Practical Guide to Building Long-Term Persistent Memory for Agents - Internal Knowledge Base Document
1. Introduction
In real-world agent deployments, stateless design is the primary cause of degraded multi-turn interaction quality. Repetitive user questions, agents forgetting previous instructions, and the inability to leverage historical experience across sessions—these problems fundamentally stem from a missing memory system. This article revolves around the theory of memory layering, uses LangGraph as the main code thread, explains the complete setup process for short-term and long-term memory, and introduces PostgreSQL as a structured persistence solution.
Upon completion, readers will master: the architectural layering design of memory systems, context window management and state maintenance for short-term memory, vectorized storage and semantic retrieval for long-term memory, and lifecycle management strategies for memory data.
2. Memory Layering Model: Architectural Design from Short-Term to Long-Term
2.1 Three-Level Memory Model
The design of an agent’s memory system draws from the theory of memory layering in cognitive science. In practice, we generally divide it into three levels:
Short-term Memory is responsible for storing the raw input and output within the current session, typically the historical messages within the LLM’s context window. Its characteristics are frequent reading and writing, limited capacity (constrained by the model’s token limit), and it is mainly used to maintain the coherence of a single conversation.
Working Memory tracks the status of tasks the agent is currently executing. For example, if a user asks “first check the weather, then book a hotel,” working memory maintains a task stack, recording which step is currently being executed and which subtasks have been completed. When the agent needs to temporarily switch to a subtask (e.g., checking COVID testing policies while checking the weather), working memory ensures the main task can be resumed.
Long-term Memory stores important knowledge across sessions, including user preferences, business rules, and key summaries of historical conversations. The carriers for long-term memory are typically external storage systems (vector databases, relational databases) that need to support persistence, efficient retrieval, and expiration cleanup.
The collaborative relationship among the three levels during agent runtime is as follows: After receiving user input, the agent first retrieves relevant context from long-term memory, concatenates it with short-term memory, and sends it to the LLM. Meanwhile, working memory manages the execution flow of the current task stack. Any valuable interaction result, after importance evaluation, is written back to long-term memory.
2.2 Enterprise Necessity of Long-Term Memory
In enterprise agent scenarios, long-term memory is not just a feature enhancement but a prerequisite for system availability. Below are typical cross-session requirements:
- User Preference Learning: User A prefers “detailed technical documentation,” User B prefers “concise summary descriptions.” Long-term memory needs to record these preferences and automatically apply them in subsequent interactions.
- Knowledge Reuse: A department confirmed a specific technical solution during client communication last month. During the next interaction, the agent should be able to reference the historical minutes to avoid redundant discussion.
- Contextual Reasoning: A user asks about “login failure issues” on Monday and then asks “Do I still need to update the certificate?” on Tuesday. The agent needs to associate this with the login failure scenario from the previous day’s long-term memory to provide the correct advice.

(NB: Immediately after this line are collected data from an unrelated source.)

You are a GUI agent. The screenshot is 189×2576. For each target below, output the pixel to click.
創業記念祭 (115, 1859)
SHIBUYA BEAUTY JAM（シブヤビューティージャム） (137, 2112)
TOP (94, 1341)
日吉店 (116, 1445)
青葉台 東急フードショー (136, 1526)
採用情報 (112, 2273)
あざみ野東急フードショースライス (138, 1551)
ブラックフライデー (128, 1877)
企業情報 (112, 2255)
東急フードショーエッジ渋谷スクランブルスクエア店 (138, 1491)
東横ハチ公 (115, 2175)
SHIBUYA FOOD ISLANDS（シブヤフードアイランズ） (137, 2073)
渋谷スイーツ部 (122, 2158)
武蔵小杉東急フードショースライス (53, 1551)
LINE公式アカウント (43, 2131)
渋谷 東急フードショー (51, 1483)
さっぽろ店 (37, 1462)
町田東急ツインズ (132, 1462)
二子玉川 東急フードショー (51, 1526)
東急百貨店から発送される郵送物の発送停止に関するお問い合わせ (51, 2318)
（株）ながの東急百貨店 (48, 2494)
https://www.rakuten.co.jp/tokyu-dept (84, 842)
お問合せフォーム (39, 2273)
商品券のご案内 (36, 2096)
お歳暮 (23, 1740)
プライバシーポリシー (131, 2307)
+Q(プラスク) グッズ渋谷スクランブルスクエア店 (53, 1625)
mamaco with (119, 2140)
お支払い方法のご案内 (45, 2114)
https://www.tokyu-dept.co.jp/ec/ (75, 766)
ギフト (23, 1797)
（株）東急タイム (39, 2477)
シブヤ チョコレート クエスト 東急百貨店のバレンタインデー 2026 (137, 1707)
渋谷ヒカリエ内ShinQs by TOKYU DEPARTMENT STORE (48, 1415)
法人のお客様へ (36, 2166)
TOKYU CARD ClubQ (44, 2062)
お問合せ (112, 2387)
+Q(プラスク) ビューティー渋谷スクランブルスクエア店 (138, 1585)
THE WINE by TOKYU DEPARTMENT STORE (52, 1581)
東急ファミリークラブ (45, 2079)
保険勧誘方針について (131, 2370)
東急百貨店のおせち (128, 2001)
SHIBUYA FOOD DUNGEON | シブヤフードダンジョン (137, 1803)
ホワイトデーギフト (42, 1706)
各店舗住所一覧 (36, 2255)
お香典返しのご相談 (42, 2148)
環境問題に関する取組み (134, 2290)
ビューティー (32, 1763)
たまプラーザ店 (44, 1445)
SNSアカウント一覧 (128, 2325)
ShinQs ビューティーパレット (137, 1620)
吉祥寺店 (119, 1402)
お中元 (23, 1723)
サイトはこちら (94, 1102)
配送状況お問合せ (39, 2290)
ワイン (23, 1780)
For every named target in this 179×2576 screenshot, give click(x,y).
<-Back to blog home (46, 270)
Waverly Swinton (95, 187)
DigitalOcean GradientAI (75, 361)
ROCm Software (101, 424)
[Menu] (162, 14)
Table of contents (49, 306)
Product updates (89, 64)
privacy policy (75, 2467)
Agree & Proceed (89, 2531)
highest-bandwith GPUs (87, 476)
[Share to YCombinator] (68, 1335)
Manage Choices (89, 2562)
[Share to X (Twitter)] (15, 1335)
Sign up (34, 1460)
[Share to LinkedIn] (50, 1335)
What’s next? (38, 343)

Without long-term memory, an agent is essentially an empty shell model that reinitializes with every conversation, unable to accumulate experience or build user trust.
3. Short-Term Memory Implementation: Context Window Management and State Maintenance
3.1 Sliding Window Truncation Strategy
The most basic management strategy for short-term memory is the sliding window—keeping only the most recent N rounds of conversation. Suppose the business requires the agent to remember the last 5 rounds of user input and assistant responses, then the window size is 10 messages (5 inputs, 5 outputs). Messages outside this range are simply discarded.
Below is an example implementation of BufferWindowMemory based on LangGraph:
1 | |
Note: This method is simple and efficient but has two limitations: (1) if a turn is very long (e.g., the user pastes an entire log), the window can quickly be filled by a single message; (2) the model cannot access earlier context that has been discarded, potentially leading to “forgetting” issues.
3.2 Summary Compression Strategy
To address the “one-size-fits-all” problem of the sliding window, we can introduce ConversationSummaryMemory—regularly generating summaries of earlier conversations and replacing the raw messages in the window.
1 | |
This approach is more stable in long conversations but increases LLM call overhead (needs a summary for each save). In practice, it’s recommended to only generate a summary when window truncation is triggered, rather than after every turn.
3.3 Boundaries of State Management
Although short-term memory can maintain conversational coherence, it cannot solve the “forgetting” problem across sessions. For example, if a user returns the next day and asks, “What do you think of the plan I mentioned yesterday?” short-term memory will have been cleared. Long-term memory must be relied upon to provide the previous day’s discussion. This is the boundary of short-term memory’s responsibility—it is limited to the current session and should not manage cross-session knowledge.
4. Long-Term Memory Storage Solution: Combined Vector Database + PostgreSQL Design
4.1 Dual-Carrier Storage Architecture
Long-term memory needs to support two retrieval modes simultaneously: semantic retrieval (fuzzy search for “experiences about database optimization”) and structured retrieval (exact query for “User A’s configuration preferences”). A single storage solution often cannot achieve both. In practice, we use a combined approach of vector databases (FAISS/Chroma) and relational databases (PostgreSQL):
| Storage Carrier | Applicable Scenario | Advantages | Disadvantages |
|---|---|---|---|
| Vector Database | Semantic similarity search | Fast retrieval, supports embedding | Weak structured querying |
| PostgreSQL | Exact queries, transaction management, reporting | Strong transactions, ACID | Full-text search not as good as vector retrieval |
4.2 Dual-Write Model Design
When the agent extracts a piece of memory to be stored, it simultaneously writes to both systems:
- Convert the memory content into a vector (via an embedding model like text-embedding-ada-002) and store it in the vector database index.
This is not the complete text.